## ASSIGNED TASK 1
According to the mailing-list post on BF2 server CPU usage, why was the server FPS stuck at around 30? Answer in one to three sentences.
## ASSIGNED TASK 2
Copy everything in the mailing-list post on BF2 server CPU usage from "[Fwd: Re: [bf2ranked]" down to "Linux-servers as well.".

## TEXT EXCERPT
_ _ _

[Fwd: Re: [bf2ranked] Overshot frames and CPU usage]

"Einar S. Idsø" esi at itk.ntnu.no
Tue Oct 11 04:23:48 EDT 2005

Hash: SHA1

Hi everyone,

This mail is the result of a discussion on the BF2 ranked server
provider list. It concerns the influence on jiffies - the scheduler Hz -
in Linux on the BF2 server performance. I thought the results might be
of interest to people on this list who run Linux-servers as well.

First follows an introduction for this list. Below that is my original
mail as sent to the ranked list.

- ------------
Having been troubled with people complaining about lag on our servers
while the servers were running at 50-70% CPU-load, we have been looking
into alternative reasons for the lag. In addition to the obvious ones
such as client-lag and network-problems between client and server, we
stumbled upon another potential reason for lag specifically for

As we all know, the BF-series uses significantly more CPU under the 2.6
kernel than under 2.4. The reason for this is the fact that the 2.6
kernel by default performs task-switching at a frequency of 1000Hz,
while the 2.4 kernel does the same at 100Hz. Well, that's not really the
real reason since I know of no other program that exhibits this
difference in behaviour. Obviously there's something fish in the way BF2
schedules, but the point is that by reducing the scheduling-Hz, called
jiffies, one can reduce the CPU-load of the BF-series games. In order to
reduce CPU-load we reduced the jiffies to 200 ("define HZ" in
/usr/src/linux/include/asm/param.h, recompile kernel), going from ~8%
CPU-usage to ~1% with an empty server on an Opteron 2.4GHz. We should
NOT have done this :P

In the BF2 server console one can see the following at the top right:
 Average FPS:  34 [d:0, o:32]

The FPS is the number of server updates performed per second. The d
indicaties dropped frames (the server can't keep up), while the o means
overshot frames (gameticks and physics ticks go out of sync). On our
servers we observed the o-value going into the hundred thousands,
typically increasing by 2-3 values per second. The FPS was also stuck at
around 30. This happened because the scheduler, running at 200Hz,
doesn't switch tasks at a high enough resolution to produce a steady
frame-output at a higher FPS. I therefore tried out different Hz-values
in an attempt to look for the "optimal" jiffies for a BF2 server
platform - combining high FPS and no unnecessary overshot frames with
low CPU usage. The results follow below.

_ _ _

## EXTRACTED MATERIAL

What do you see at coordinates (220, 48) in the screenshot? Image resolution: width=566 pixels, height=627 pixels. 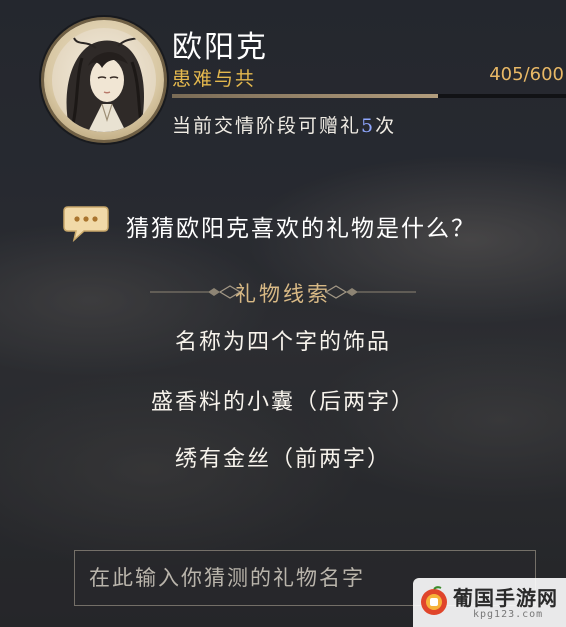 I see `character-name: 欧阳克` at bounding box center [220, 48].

_ _ _

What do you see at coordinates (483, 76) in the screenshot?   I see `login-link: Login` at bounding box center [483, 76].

_ _ _

## TASK OUTPUT 1
The scheduler was running at 200Hz, and at that rate it doesn't switch tasks at a high enough resolution to produce a steady frame output at a higher FPS.

## TASK OUTPUT 2
[Fwd: Re: [bf2ranked] Overshot frames and CPU usage]

"Einar S. Idsø" esi at itk.ntnu.no
Tue Oct 11 04:23:48 EDT 2005

Hash: SHA1

Hi everyone,

This mail is the result of a discussion on the BF2 ranked server
provider list. It concerns the influence on jiffies - the scheduler Hz -
in Linux on the BF2 server performance. I thought the results might be
of interest to people on this list who run Linux-servers as well.